Die MRT kann viele Weichteile mit hohem Kontrast darstellen. Sie wird häufig bei Fragen zu Gehirn, Wirbelsäule, Gelenken, Muskeln oder inneren Organen eingesetzt. Das starke Magnetfeld erfordert eine genaue Prüfung von Implantaten und Fremdkörpern. Die Untersuchung dauert oft länger und verlangt ruhiges Liegen.
Wann ist die CT besonders nützlich?
Die CT erstellt sehr schnell Schnittbilder. Sie ist bei vielen akuten Situationen, bei Lungen- und Knochenfragen sowie für bestimmte Gefäßdarstellungen wichtig. Da sie Röntgenstrahlung nutzt, werden Nutzen und Exposition für die konkrete Frage abgewogen.
Welche Rolle spielt das klassische Röntgen?

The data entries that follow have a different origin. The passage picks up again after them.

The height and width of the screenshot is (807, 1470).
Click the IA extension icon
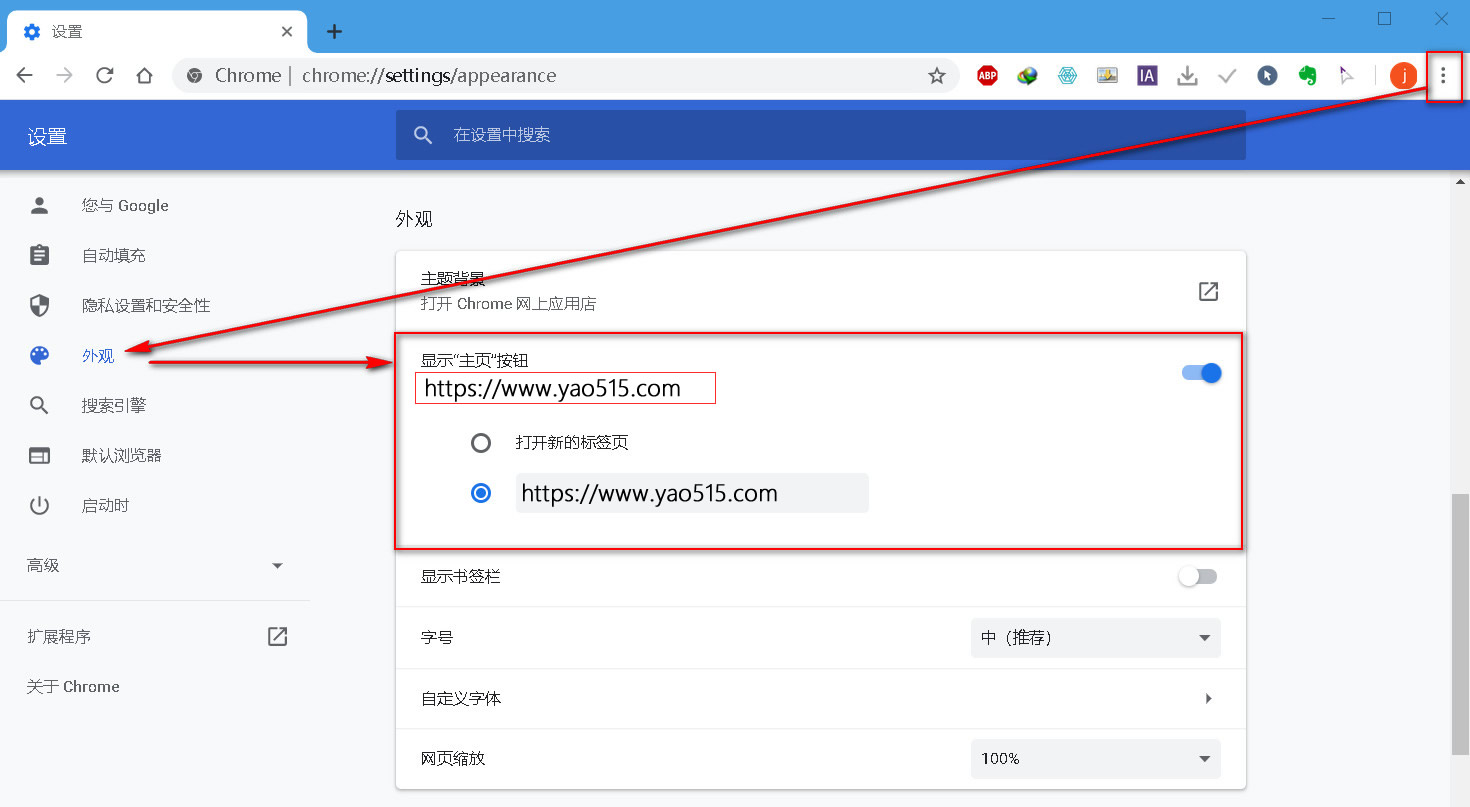pos(1147,75)
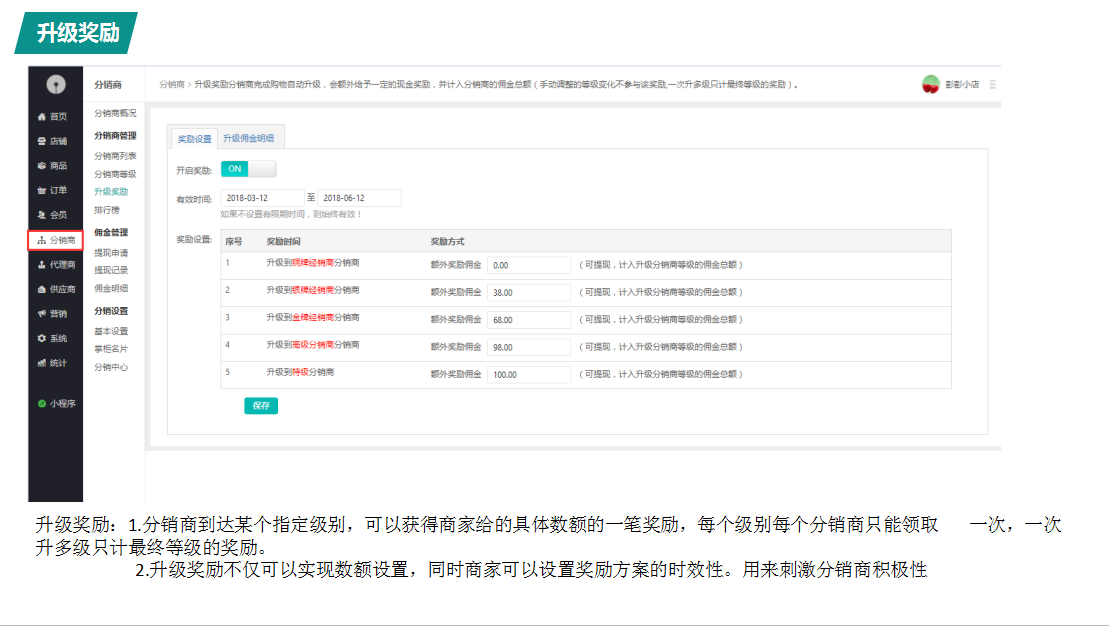Open 店铺 store section icon
Viewport: 1109px width, 626px height.
point(41,142)
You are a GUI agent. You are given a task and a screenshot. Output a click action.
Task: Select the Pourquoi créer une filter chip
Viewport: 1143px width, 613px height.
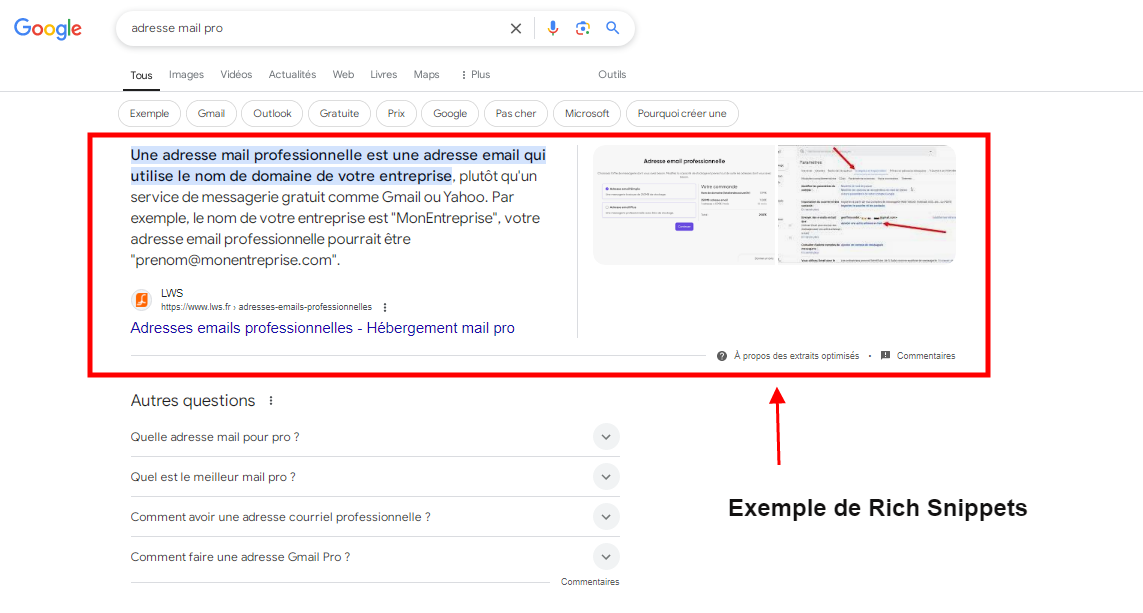click(x=682, y=113)
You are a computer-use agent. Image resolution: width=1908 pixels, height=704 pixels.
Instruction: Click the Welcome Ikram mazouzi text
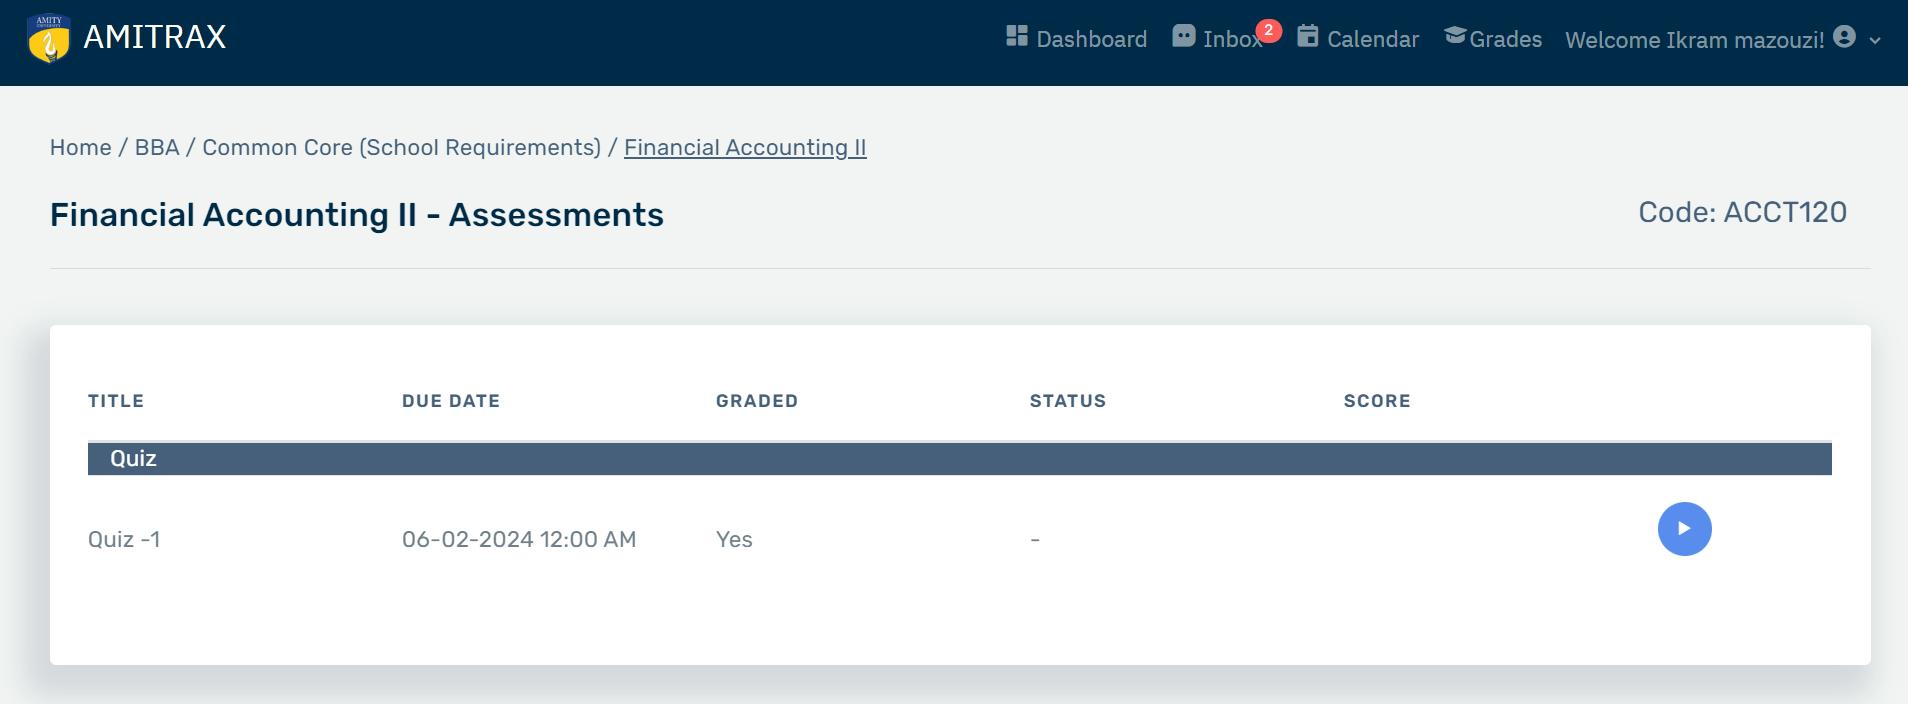point(1694,40)
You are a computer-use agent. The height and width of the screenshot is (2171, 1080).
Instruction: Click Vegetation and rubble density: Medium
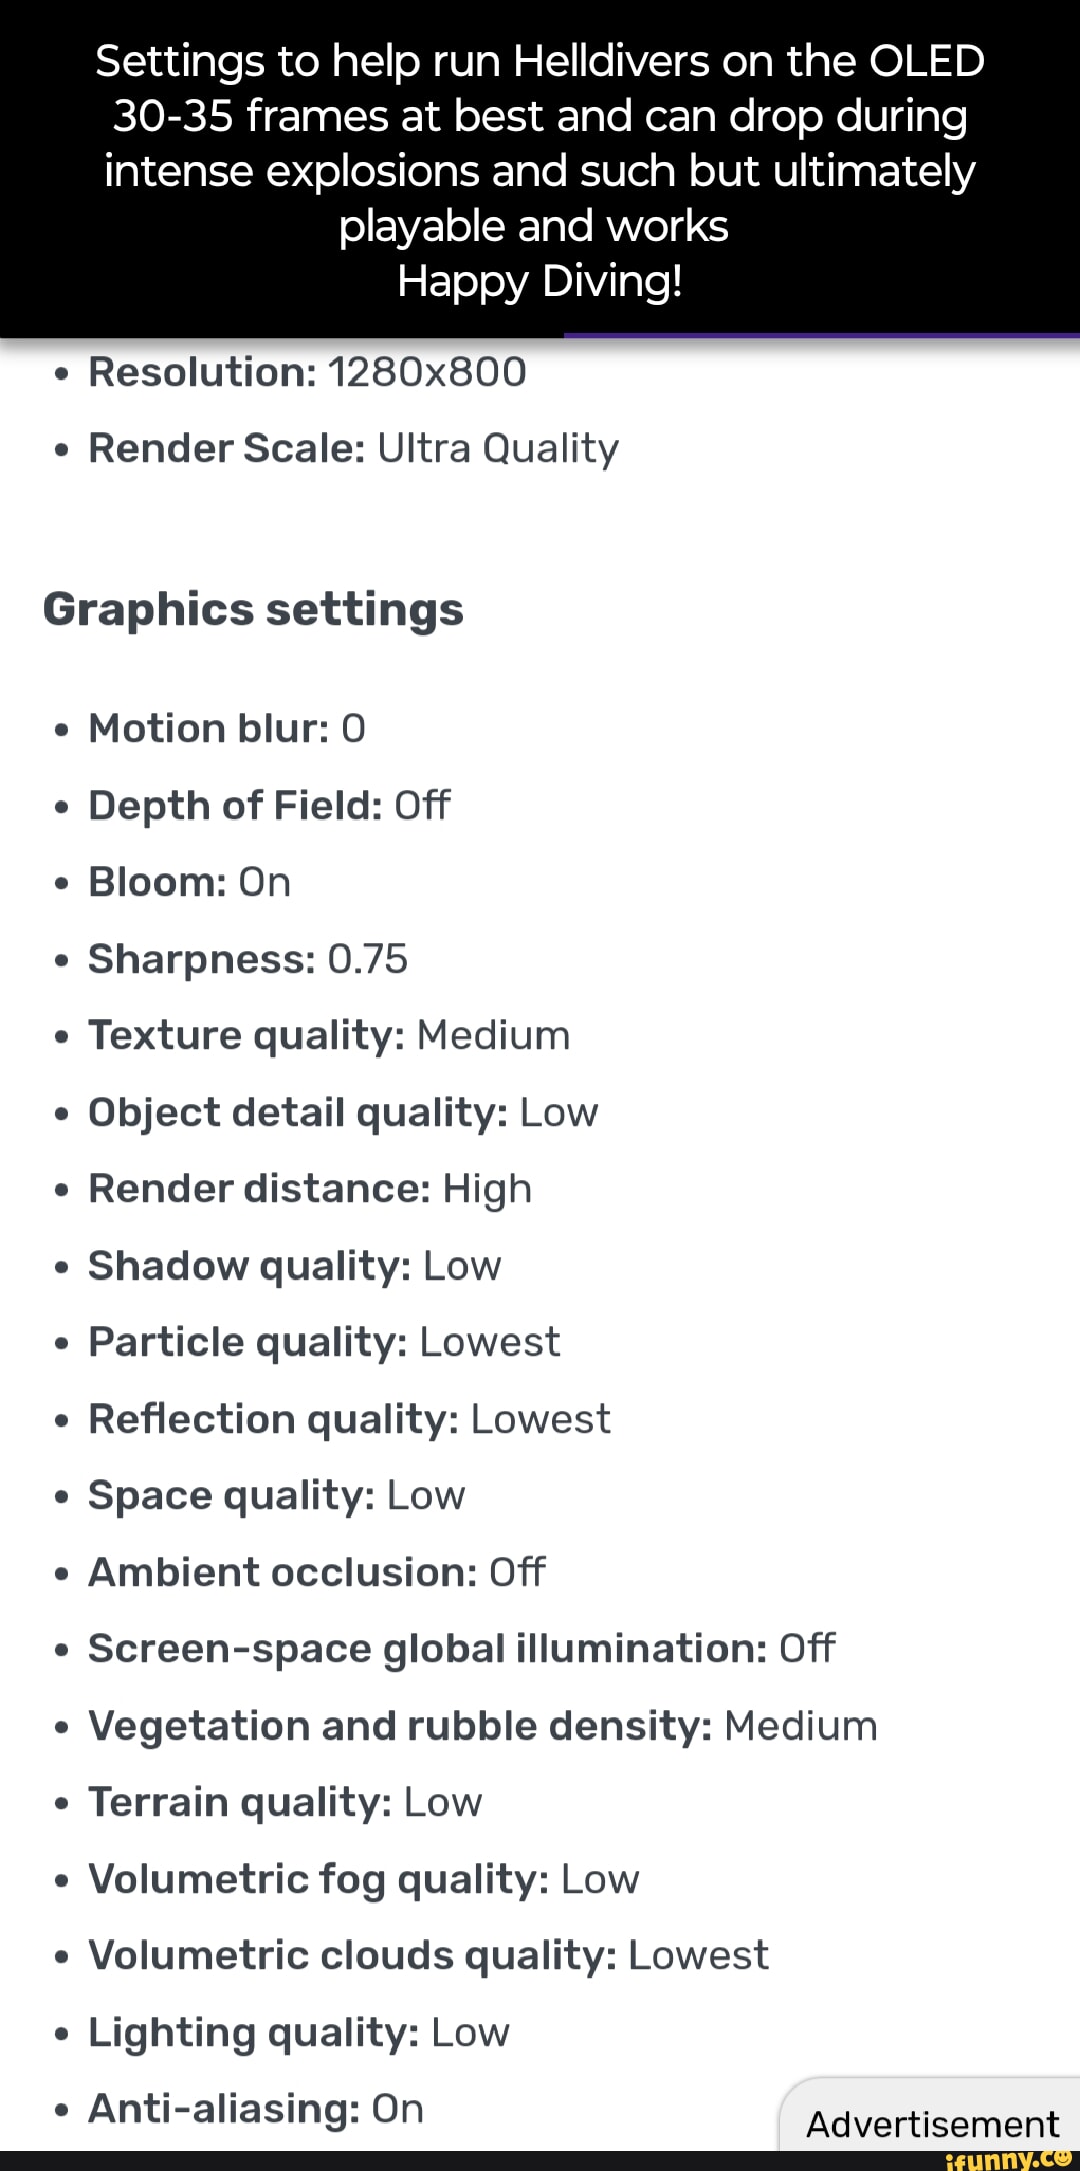click(482, 1725)
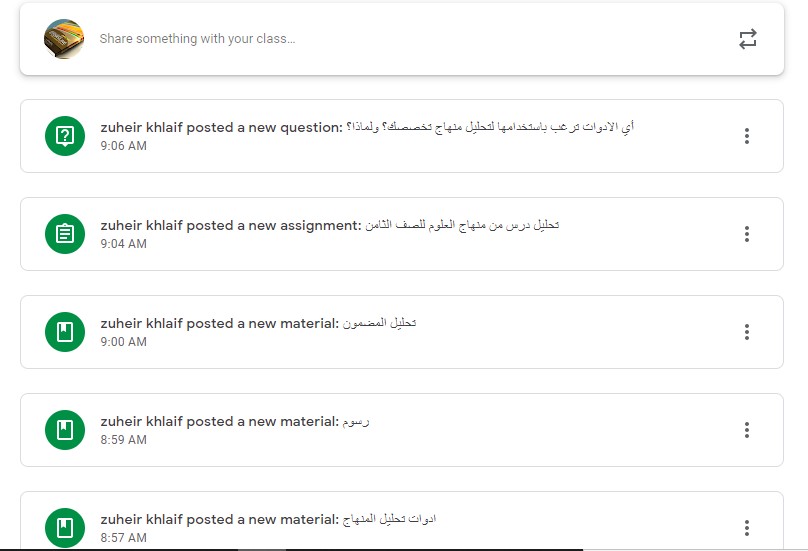This screenshot has width=808, height=551.
Task: Click the 9:06 AM timestamp
Action: pyautogui.click(x=124, y=146)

Ein Röntgenbild ist keine veraltete Vorstufe, sondern für bestimmte Fragen genau das passende Verfahren. Es liefert rasch Übersichtsaufnahmen und wird unter anderem bei Knochenverletzungen oder für den Brustkorb genutzt. Je nach Befund kann anschließend weitere Bildgebung nötig sein.
Warum entscheidet nicht die Wunschmethode?
Ein Verfahren ist nicht generell genauer als das andere. Die Aussagekraft hängt davon ab, welche Struktur und welche Veränderung gesucht werden. Auch Dringlichkeit, Implantate, Schwangerschaft, Nierenfunktion und frühere Befunde spielen eine Rolle. Deshalb prüft die Radiologie den Untersuchungsauftrag vor der Aufnahme.